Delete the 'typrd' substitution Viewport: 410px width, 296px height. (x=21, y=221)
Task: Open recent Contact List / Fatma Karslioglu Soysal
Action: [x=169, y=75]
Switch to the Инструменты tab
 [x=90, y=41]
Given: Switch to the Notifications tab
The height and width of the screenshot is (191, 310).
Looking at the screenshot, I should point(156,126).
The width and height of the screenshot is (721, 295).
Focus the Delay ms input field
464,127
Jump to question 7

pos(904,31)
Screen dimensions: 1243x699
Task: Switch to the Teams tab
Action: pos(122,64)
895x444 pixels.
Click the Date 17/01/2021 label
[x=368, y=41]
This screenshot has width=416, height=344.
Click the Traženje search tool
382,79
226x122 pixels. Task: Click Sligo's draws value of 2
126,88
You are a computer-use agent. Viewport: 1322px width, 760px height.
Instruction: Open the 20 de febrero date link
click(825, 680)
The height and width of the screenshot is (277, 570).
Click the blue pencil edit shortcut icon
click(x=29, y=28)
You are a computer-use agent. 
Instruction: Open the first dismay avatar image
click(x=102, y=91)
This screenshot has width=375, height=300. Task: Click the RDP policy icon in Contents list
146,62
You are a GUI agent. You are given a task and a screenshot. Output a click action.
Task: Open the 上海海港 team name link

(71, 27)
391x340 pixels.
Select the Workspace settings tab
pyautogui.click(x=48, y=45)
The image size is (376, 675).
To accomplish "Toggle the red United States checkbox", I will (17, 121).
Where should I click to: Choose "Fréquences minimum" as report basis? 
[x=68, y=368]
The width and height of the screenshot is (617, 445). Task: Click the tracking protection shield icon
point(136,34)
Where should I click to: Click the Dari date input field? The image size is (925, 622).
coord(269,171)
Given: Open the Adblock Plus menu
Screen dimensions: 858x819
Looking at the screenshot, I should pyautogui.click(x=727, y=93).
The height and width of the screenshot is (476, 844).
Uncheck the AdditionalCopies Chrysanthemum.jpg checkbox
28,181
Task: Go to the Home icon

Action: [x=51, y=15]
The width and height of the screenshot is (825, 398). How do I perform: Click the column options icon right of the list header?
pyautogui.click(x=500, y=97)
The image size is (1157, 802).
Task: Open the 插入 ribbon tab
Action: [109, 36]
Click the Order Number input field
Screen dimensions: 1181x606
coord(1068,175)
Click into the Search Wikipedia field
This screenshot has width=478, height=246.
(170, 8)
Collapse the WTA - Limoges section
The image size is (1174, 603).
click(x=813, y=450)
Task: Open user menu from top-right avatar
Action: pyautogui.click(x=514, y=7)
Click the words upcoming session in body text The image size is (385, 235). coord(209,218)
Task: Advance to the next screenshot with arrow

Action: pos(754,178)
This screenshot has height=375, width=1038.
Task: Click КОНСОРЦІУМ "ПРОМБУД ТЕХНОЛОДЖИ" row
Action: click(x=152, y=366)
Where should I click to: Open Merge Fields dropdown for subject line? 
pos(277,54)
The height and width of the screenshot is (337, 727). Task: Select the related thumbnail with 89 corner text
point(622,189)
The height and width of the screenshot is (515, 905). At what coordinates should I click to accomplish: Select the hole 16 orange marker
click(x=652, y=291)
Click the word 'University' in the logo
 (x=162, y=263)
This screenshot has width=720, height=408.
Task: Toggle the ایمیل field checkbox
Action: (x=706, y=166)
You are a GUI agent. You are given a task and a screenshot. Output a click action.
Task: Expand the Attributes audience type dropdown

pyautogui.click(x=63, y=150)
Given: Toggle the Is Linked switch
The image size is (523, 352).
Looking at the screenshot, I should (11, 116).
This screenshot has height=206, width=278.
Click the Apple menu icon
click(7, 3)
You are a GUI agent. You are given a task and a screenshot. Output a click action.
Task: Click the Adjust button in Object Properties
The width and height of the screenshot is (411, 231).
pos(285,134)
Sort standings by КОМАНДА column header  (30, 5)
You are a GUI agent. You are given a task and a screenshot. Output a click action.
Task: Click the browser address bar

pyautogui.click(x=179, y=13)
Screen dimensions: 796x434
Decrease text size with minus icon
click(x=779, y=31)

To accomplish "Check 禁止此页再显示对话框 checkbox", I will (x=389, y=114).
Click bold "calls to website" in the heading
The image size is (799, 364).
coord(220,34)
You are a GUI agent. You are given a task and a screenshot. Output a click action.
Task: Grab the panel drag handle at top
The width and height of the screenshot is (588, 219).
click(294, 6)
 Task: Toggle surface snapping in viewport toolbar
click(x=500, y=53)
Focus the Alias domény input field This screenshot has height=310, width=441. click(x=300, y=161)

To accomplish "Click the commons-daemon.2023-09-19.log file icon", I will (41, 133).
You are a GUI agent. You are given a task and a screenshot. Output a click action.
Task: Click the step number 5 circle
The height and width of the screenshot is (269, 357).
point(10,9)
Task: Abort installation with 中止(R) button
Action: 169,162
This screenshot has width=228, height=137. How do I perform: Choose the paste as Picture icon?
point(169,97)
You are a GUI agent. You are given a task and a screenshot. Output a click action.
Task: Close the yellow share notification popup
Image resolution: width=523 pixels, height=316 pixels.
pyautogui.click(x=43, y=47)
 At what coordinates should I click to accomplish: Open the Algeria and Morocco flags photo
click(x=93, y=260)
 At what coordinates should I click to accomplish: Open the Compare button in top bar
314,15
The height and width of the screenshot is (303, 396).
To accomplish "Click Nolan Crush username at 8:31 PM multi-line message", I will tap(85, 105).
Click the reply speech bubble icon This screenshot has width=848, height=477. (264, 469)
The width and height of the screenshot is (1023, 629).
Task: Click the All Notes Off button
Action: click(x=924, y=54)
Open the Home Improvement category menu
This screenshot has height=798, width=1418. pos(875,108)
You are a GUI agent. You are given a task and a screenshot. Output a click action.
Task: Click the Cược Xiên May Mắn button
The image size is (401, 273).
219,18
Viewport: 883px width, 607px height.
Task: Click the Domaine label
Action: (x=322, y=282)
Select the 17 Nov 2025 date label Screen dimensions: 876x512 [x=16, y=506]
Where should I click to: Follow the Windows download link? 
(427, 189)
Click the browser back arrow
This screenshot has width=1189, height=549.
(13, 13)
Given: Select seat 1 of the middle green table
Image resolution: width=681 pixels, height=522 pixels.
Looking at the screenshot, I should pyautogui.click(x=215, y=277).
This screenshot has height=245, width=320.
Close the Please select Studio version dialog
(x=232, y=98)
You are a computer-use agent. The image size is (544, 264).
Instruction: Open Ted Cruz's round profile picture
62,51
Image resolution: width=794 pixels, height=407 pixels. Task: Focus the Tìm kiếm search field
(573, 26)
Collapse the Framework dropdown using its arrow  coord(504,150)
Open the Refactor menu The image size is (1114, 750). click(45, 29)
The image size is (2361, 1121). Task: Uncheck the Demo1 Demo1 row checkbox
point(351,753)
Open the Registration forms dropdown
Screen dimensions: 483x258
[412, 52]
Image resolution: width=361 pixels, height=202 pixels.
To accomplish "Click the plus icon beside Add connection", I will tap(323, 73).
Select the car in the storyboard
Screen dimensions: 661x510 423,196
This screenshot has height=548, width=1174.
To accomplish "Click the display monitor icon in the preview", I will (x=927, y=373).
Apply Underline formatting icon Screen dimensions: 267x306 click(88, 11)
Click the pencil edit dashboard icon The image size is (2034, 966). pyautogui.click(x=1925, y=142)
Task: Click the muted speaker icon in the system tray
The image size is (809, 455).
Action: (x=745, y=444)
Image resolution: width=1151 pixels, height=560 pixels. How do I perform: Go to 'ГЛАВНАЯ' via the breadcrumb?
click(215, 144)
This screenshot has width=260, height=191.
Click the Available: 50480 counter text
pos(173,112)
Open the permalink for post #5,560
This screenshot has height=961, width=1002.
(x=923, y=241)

Exercise prompt:
Every entry above needs to be duplicated exactly.

The answer:
Delete the 'typrd' substitution Viewport: 410px width, 296px height. (x=21, y=221)
Task: Open recent Contact List / Fatma Karslioglu Soysal
Action: [x=169, y=75]
Switch to the Инструменты tab
 [x=90, y=41]
Given: Switch to the Notifications tab
The height and width of the screenshot is (191, 310).
Looking at the screenshot, I should point(156,126).
The width and height of the screenshot is (721, 295).
Focus the Delay ms input field
464,127
Jump to question 7

pos(904,31)
Screen dimensions: 1243x699
Task: Switch to the Teams tab
Action: pos(122,64)
895x444 pixels.
Click the Date 17/01/2021 label
[x=368, y=41]
This screenshot has width=416, height=344.
Click the Traženje search tool
382,79
226x122 pixels. Task: Click Sligo's draws value of 2
126,88
You are a computer-use agent. Viewport: 1322px width, 760px height.
Instruction: Open the 20 de febrero date link
click(825, 680)
The height and width of the screenshot is (277, 570).
Click the blue pencil edit shortcut icon
click(x=29, y=28)
You are a computer-use agent. 
Instruction: Open the first dismay avatar image
click(x=102, y=91)
This screenshot has width=375, height=300. Task: Click the RDP policy icon in Contents list
146,62
You are a GUI agent. You are given a task and a screenshot. Output a click action.
Task: Open the 上海海港 team name link

(71, 27)
391x340 pixels.
Select the Workspace settings tab
pyautogui.click(x=48, y=45)
The image size is (376, 675).
To accomplish "Toggle the red United States checkbox", I will (17, 121).
Where should I click to: Choose "Fréquences minimum" as report basis? 
[x=68, y=368]
The width and height of the screenshot is (617, 445). Task: Click the tracking protection shield icon
point(136,34)
Where should I click to: Click the Dari date input field? The image size is (925, 622).
coord(269,171)
Given: Open the Adblock Plus menu
Screen dimensions: 858x819
Looking at the screenshot, I should pyautogui.click(x=727, y=93).
The height and width of the screenshot is (476, 844).
Uncheck the AdditionalCopies Chrysanthemum.jpg checkbox
28,181
Task: Go to the Home icon

Action: [x=51, y=15]
The width and height of the screenshot is (825, 398). How do I perform: Click the column options icon right of the list header?
pyautogui.click(x=500, y=97)
The image size is (1157, 802).
Task: Open the 插入 ribbon tab
Action: [109, 36]
Click the Order Number input field
Screen dimensions: 1181x606
coord(1068,175)
Click into the Search Wikipedia field
This screenshot has width=478, height=246.
(170, 8)
Collapse the WTA - Limoges section
The image size is (1174, 603).
click(x=813, y=450)
Task: Open user menu from top-right avatar
Action: pyautogui.click(x=514, y=7)
Click the words upcoming session in body text The image size is (385, 235). coord(209,218)
Task: Advance to the next screenshot with arrow

Action: pos(754,178)
This screenshot has height=375, width=1038.
Task: Click КОНСОРЦІУМ "ПРОМБУД ТЕХНОЛОДЖИ" row
Action: click(x=152, y=366)
Where should I click to: Open Merge Fields dropdown for subject line? 
pos(277,54)
The height and width of the screenshot is (337, 727). Task: Select the related thumbnail with 89 corner text
point(622,189)
The height and width of the screenshot is (515, 905). At what coordinates should I click to accomplish: Select the hole 16 orange marker
click(x=652, y=291)
Click the word 'University' in the logo
 (x=162, y=263)
This screenshot has width=720, height=408.
Task: Toggle the ایمیل field checkbox
Action: (x=706, y=166)
You are a GUI agent. You are given a task and a screenshot. Output a click action.
Task: Expand the Attributes audience type dropdown

pyautogui.click(x=63, y=150)
Given: Toggle the Is Linked switch
The image size is (523, 352).
Looking at the screenshot, I should (11, 116).
This screenshot has height=206, width=278.
Click the Apple menu icon
click(7, 3)
You are a GUI agent. You are given a task and a screenshot. Output a click action.
Task: Click the Adjust button in Object Properties
The width and height of the screenshot is (411, 231).
pos(285,134)
Sort standings by КОМАНДА column header  (30, 5)
You are a GUI agent. You are given a task and a screenshot. Output a click action.
Task: Click the browser address bar

pyautogui.click(x=179, y=13)
Screen dimensions: 796x434
Decrease text size with minus icon
click(x=779, y=31)

To accomplish "Check 禁止此页再显示对话框 checkbox", I will (x=389, y=114).
Click bold "calls to website" in the heading
The image size is (799, 364).
coord(220,34)
You are a GUI agent. You are given a task and a screenshot. Output a click action.
Task: Grab the panel drag handle at top
The width and height of the screenshot is (588, 219).
click(294, 6)
 Task: Toggle surface snapping in viewport toolbar
click(x=500, y=53)
Focus the Alias domény input field This screenshot has height=310, width=441. click(x=300, y=161)

To accomplish "Click the commons-daemon.2023-09-19.log file icon", I will (41, 133).
You are a GUI agent. You are given a task and a screenshot. Output a click action.
Task: Click the step number 5 circle
The height and width of the screenshot is (269, 357).
point(10,9)
Task: Abort installation with 中止(R) button
Action: 169,162
This screenshot has width=228, height=137. How do I perform: Choose the paste as Picture icon?
point(169,97)
You are a GUI agent. You are given a task and a screenshot. Output a click action.
Task: Close the yellow share notification popup
Image resolution: width=523 pixels, height=316 pixels.
pyautogui.click(x=43, y=47)
 At what coordinates should I click to accomplish: Open the Algeria and Morocco flags photo
click(x=93, y=260)
 At what coordinates should I click to accomplish: Open the Compare button in top bar
314,15
The height and width of the screenshot is (303, 396).
To accomplish "Click Nolan Crush username at 8:31 PM multi-line message", I will tap(85, 105).
Click the reply speech bubble icon This screenshot has width=848, height=477. (264, 469)
The width and height of the screenshot is (1023, 629).
Task: Click the All Notes Off button
Action: click(x=924, y=54)
Open the Home Improvement category menu
This screenshot has height=798, width=1418. pos(875,108)
You are a GUI agent. You are given a task and a screenshot. Output a click action.
Task: Click the Cược Xiên May Mắn button
The image size is (401, 273).
219,18
Viewport: 883px width, 607px height.
Task: Click the Domaine label
Action: (x=322, y=282)
Select the 17 Nov 2025 date label Screen dimensions: 876x512 [x=16, y=506]
Where should I click to: Follow the Windows download link? 
(427, 189)
Click the browser back arrow
This screenshot has width=1189, height=549.
(13, 13)
Given: Select seat 1 of the middle green table
Image resolution: width=681 pixels, height=522 pixels.
Looking at the screenshot, I should pyautogui.click(x=215, y=277).
This screenshot has height=245, width=320.
Close the Please select Studio version dialog
(x=232, y=98)
You are a computer-use agent. The image size is (544, 264).
Instruction: Open Ted Cruz's round profile picture
62,51
Image resolution: width=794 pixels, height=407 pixels. Task: Focus the Tìm kiếm search field
(573, 26)
Collapse the Framework dropdown using its arrow  coord(504,150)
Open the Refactor menu The image size is (1114, 750). click(45, 29)
The image size is (2361, 1121). Task: Uncheck the Demo1 Demo1 row checkbox
point(351,753)
Open the Registration forms dropdown
Screen dimensions: 483x258
[412, 52]
Image resolution: width=361 pixels, height=202 pixels.
To accomplish "Click the plus icon beside Add connection", I will tap(323, 73).
Select the car in the storyboard
Screen dimensions: 661x510 423,196
This screenshot has height=548, width=1174.
To accomplish "Click the display monitor icon in the preview", I will (x=927, y=373).
Apply Underline formatting icon Screen dimensions: 267x306 click(88, 11)
Click the pencil edit dashboard icon The image size is (2034, 966). pyautogui.click(x=1925, y=142)
Task: Click the muted speaker icon in the system tray
The image size is (809, 455).
Action: (x=745, y=444)
Image resolution: width=1151 pixels, height=560 pixels. How do I perform: Go to 'ГЛАВНАЯ' via the breadcrumb?
click(215, 144)
This screenshot has width=260, height=191.
Click the Available: 50480 counter text
pos(173,112)
Open the permalink for post #5,560
This screenshot has height=961, width=1002.
(x=923, y=241)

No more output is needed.